The Congressional Budget Office released a report today on the impacts of increasing the federal minimum wage, as Democrats are agitating to do. A technical analysis of the report’s conclusions is far beyond my competence, but no doubt economists will be weighing in over the days to come. I will simply take the report’s conclusions at face value.
CBO analyzes two different increases in the federal minimum wage, to $10.10 and to $9.00 per hour. As you might imagine, the consequences of each are similar, but more pronounced with the larger increase. So let’s consider the CBO’s projections with regard to the proposed increase to $10.10. The CBO finds that this increase would raise wages, and income, for a substantial number of low-wage workers:
Among the 33 million low-wage workers earning less than $11.50 per hour in the second half of 2016 under current law, CBO estimates, real earnings would increase by $31 billion as a result of higher wages if the $10.10 option was implemented. … About 16.5 million workers who will earn less than $10.10 per hour under current law would receive higher wages, CBO estimates, and some workers who will earn between $10.10 and $11.50 per hour under current law would receive higher wages as well.
A higher minimum wage would have a redistributive effect, the CBO finds, because upper-income Americans would earn less. The bad news about any substantial increase in the minimum wage, of course, is higher unemployment. The CBO projects that increasing the federal minimum wage to $10.10 per hour would cause 500,000 Americans to be unemployed:
Once fully implemented in the second half of 2016, the $10.10 option would reduce total employment by about 500,000 workers, or 0.3 percent, CBO projects.
Note that while the overall increase in unemployment would be 0.3%, the increase among the affected low-wage employees would be much greater. It is noteworthy, too, that 500,000 lost jobs represents the midpoint of a broad band: the CBO acknowledges considerable uncertainty in its predictions, and says that “there is about a two-thirds chance that the effect would be in the range between a very slight reduction in employment and a reduction in employment of 1.0 million workers.”

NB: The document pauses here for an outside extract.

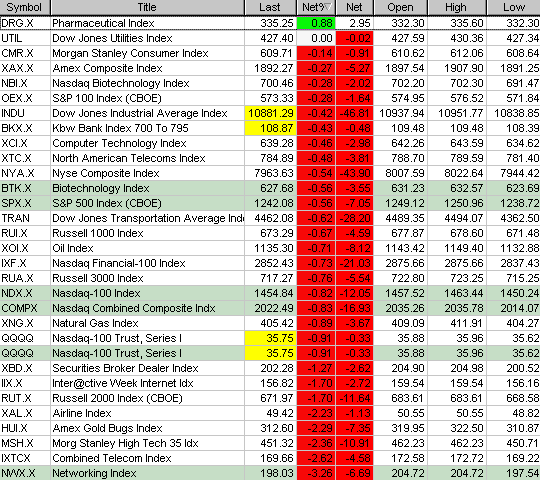This screenshot has width=540, height=480.
Task: Select the XAL.X Airline Index row
Action: click(x=270, y=413)

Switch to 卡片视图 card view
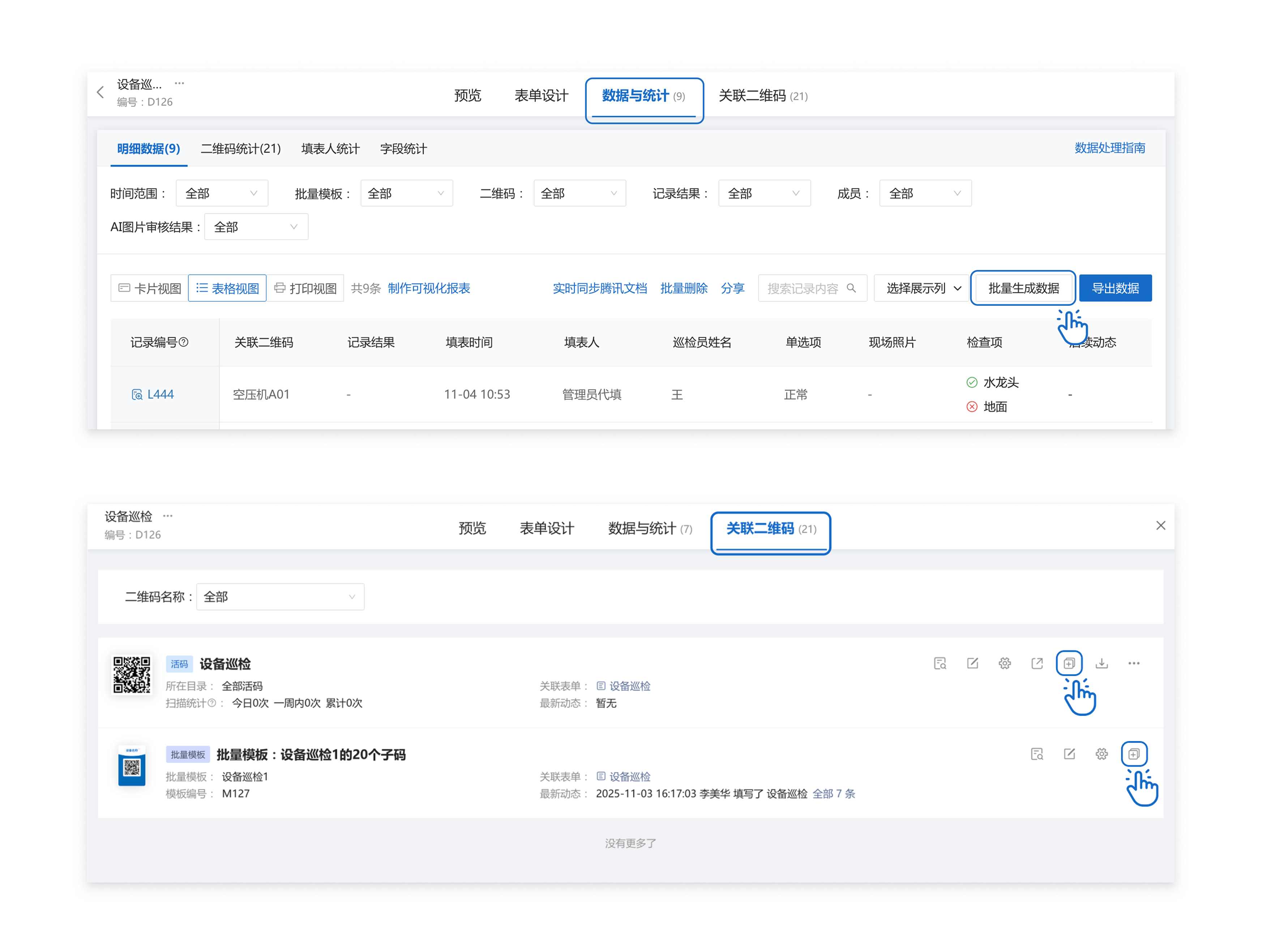(x=149, y=288)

The Obama administration might cheer the loss of 500,000 jobs as a welcome release from “job lock,” but I doubt that anyone else would take that view. Preventing low-wage earners from finding employment has particularly diabolical consequences. Minimum wage jobs are typically entry-level. Once a person gets an entry-level job, he can work himself up the ladder. But if a person is frustrated from getting that first job by misguided government policies, he could be faced with a lifetime of welfare, crime or dependence. The social costs of preventing hundreds of thousands of Americans from finding entry-level employment are literally incalculable.

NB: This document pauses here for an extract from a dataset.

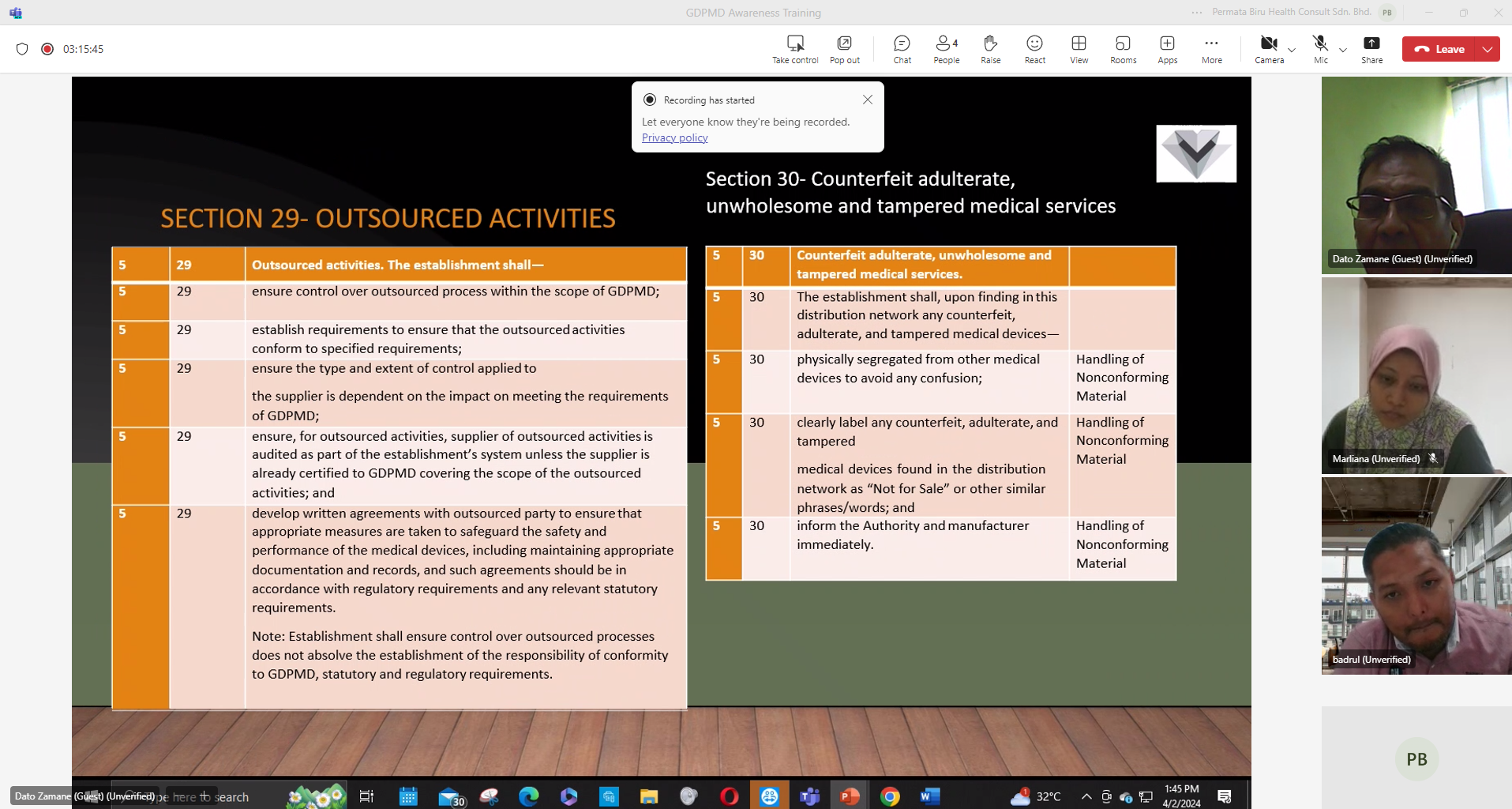Turn on the Camera

1268,49
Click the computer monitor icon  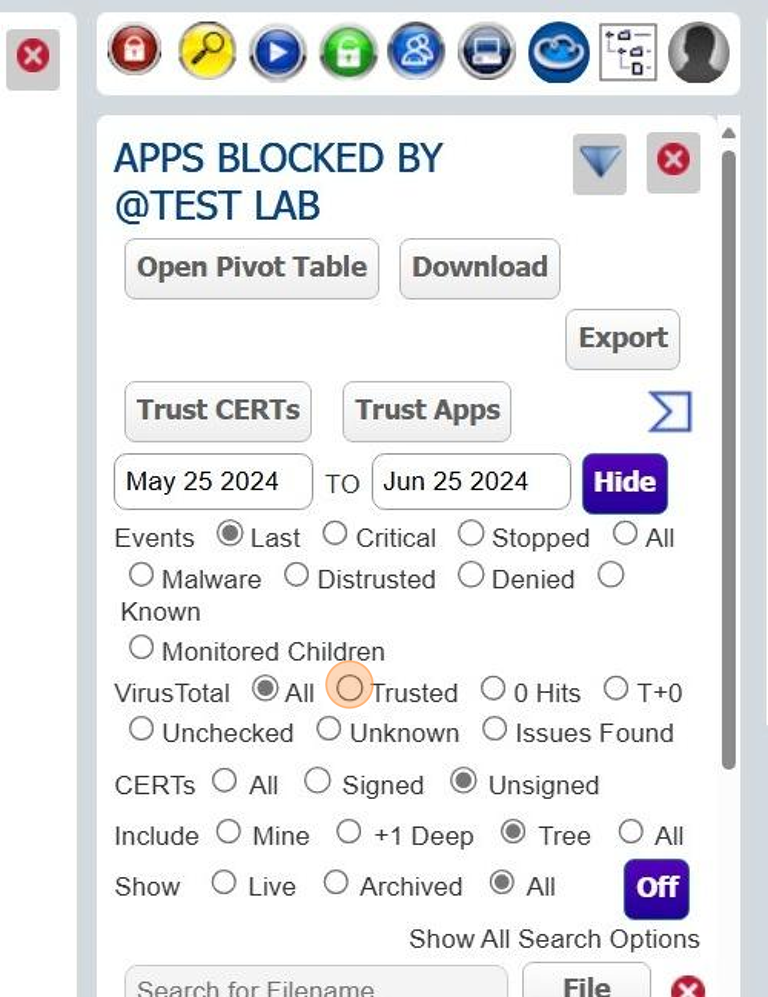pyautogui.click(x=487, y=52)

Raising the minimum wage always poses that dilemma: yes, it will help some low-income workers (as well as some middle-income families), but it will also impose terrible costs on others. Economic growth requires no such trade-off. When the economy is growing strongly, the minimum wage becomes moot. Employers hire employees because they need them; they promote employees because they need their workers to take on more responsibility to run a growing business; they pay them more to compensate for added responsibilities and to keep them from being lured away by other employers who also have growing businesses. That is the win-win economic climate that free market policies produce. On the other hand, anti-growth policies, such as those that have generally been followed by the Obama administration, produce both high unemployment and stagnant wages. Increasing the minimum wage can never be more than an unsatisfactory, cosmetic solution to the real problem, which is slow or nonexistent economic growth.